NuSil Technology plans to hold a call at 11 a.m. ET on Thursday to launch a $100 million first-lien covenant-light add-on term loan due April 2017 that is talked at Libor plus 400 bps with a 1.25% Libor floor, an original issue discount of 99½ and 101 soft call protection for six months, according to a market source.

Lead banks, Credit Suisse Securities (USA) LLC, Jefferies & Co. and Barclays, are asking for commitments by Feb. 14, the source said.

Proceeds will be used to fund a dividend.

NuSil is a Carpinteria, Calif.-based manufacturer of silicone-based materials for the health care, aerospace, electronics and photonics industries.

Integra coming soon

Integra Telecom will be launching on Thursday $780 million in term debt, comprised of a $555 million first-lien term loan and a $225 million second-lien term loan, according to sources.

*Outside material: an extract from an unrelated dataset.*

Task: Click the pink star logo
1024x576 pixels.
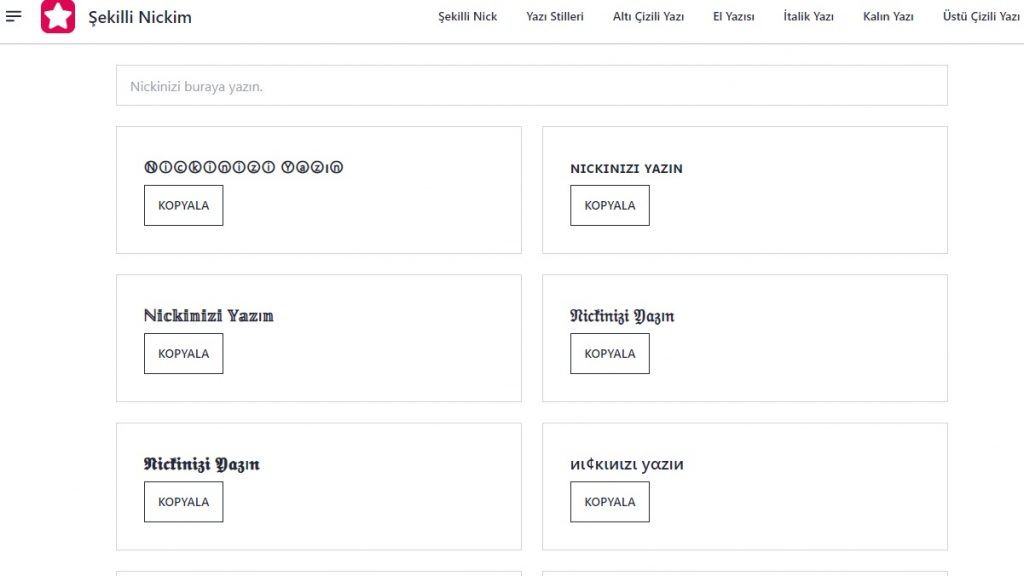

Bank of America Merrill Lynch and Morgan Stanley Senior Funding Inc. are the lead banks on the deal, with Bank of America the left lead on the first-lien loan and Morgan Stanley the left lead on the second-lien loan.

Proceeds will be used to refinance existing debt.

Integra Telecom is a Portland, Ore., fiber-based telecommunications carrier.

Albertson's firms launch

Albertson's set a bank meeting for 3 p.m. ET on Thursday (which was the previously announced targeted date) to launch its $2.05 billion credit facility, according to a market source.

The facility consists of a $1 billion ABL revolver and a $1.05 billion term loan B, with price talk not yet available.

Citigroup Global Markets Inc., Bank of America Merrill Lynch, Credit Suisse Securities (USA) LLC, Morgan Stanley Senior Funding Inc. and Barclays are leading the debt that will be used to help fund the acquisition of Albertsons, Acme, Jewel-Osco, Shaw's and Star Market stores from SuperValu Inc.

Under the agreement, Albertson's, through its parent company AB Acquisition LLC, is buying the 877 stores from SuperValu for $100 million in cash plus the assumption of about $3.2 billion in debt.

Closing is expected this quarter, subject to customary conditions and the completion of financing.

Albertson's is a New York-based food and drug retailer.

TCW closes

In other news, The buyout of TCW Group, a Los Angeles-based asset management firm, by the Carlyle Group from Societe Generale has been completed, according to a news release.

For the transaction, TCW got a new $405 million credit facility, comprised of a $50 million five-year revolver and a $355 million seven-year term loan B (Ba1/BB+).

Pricing on the B loan is Libor plus 300 bps with a step-down to Libor plus 275 bps when total leverage is less than 2.25 times and ratings are Ba1/BB+, effective after the delivery of the company's Dec. 31, 2013 financials. There is a 1% Libor floor and 101 soft call protection for one year, and the debt was sold at a discount of 991/2.

During syndication, pricing on the term loan was cut from Libor plus 325 bps, the step-down was added and the discount firmed at the tight end of the 99 to 99½ talk.

J.P. Morgan Securities LLC, Bank of America Merrill Lynch and Morgan Stanley Senior Funding Inc. led the deal.

Allison wraps loan

Allison Transmission Inc. closed on its $1,204,000,000 term loan B-4 due August 2017, according to an 8-K filed with the Securities and Exchange Commission on Wednesday.

Pricing on the loan, which was upsized from roughly $793 million, is Libor plus 300 bps with no Libor floor, and it was sold at par. There is 101 soft call protection for one year.

Proceeds from the initial amount were used to reprice the existing roughly $793 million term loan B-2 from Libor plus 350 bps with no Libor floor, and the additional amount raised through the upsizing was used to take out in full the company's roughly $411 million term loan B-1 due August 2014 that is priced at Libor plus 250 bps with no Libor floor.

Citigroup Global Markets Inc. led the deal.

Allison is an Indianapolis-based automatic transmission company.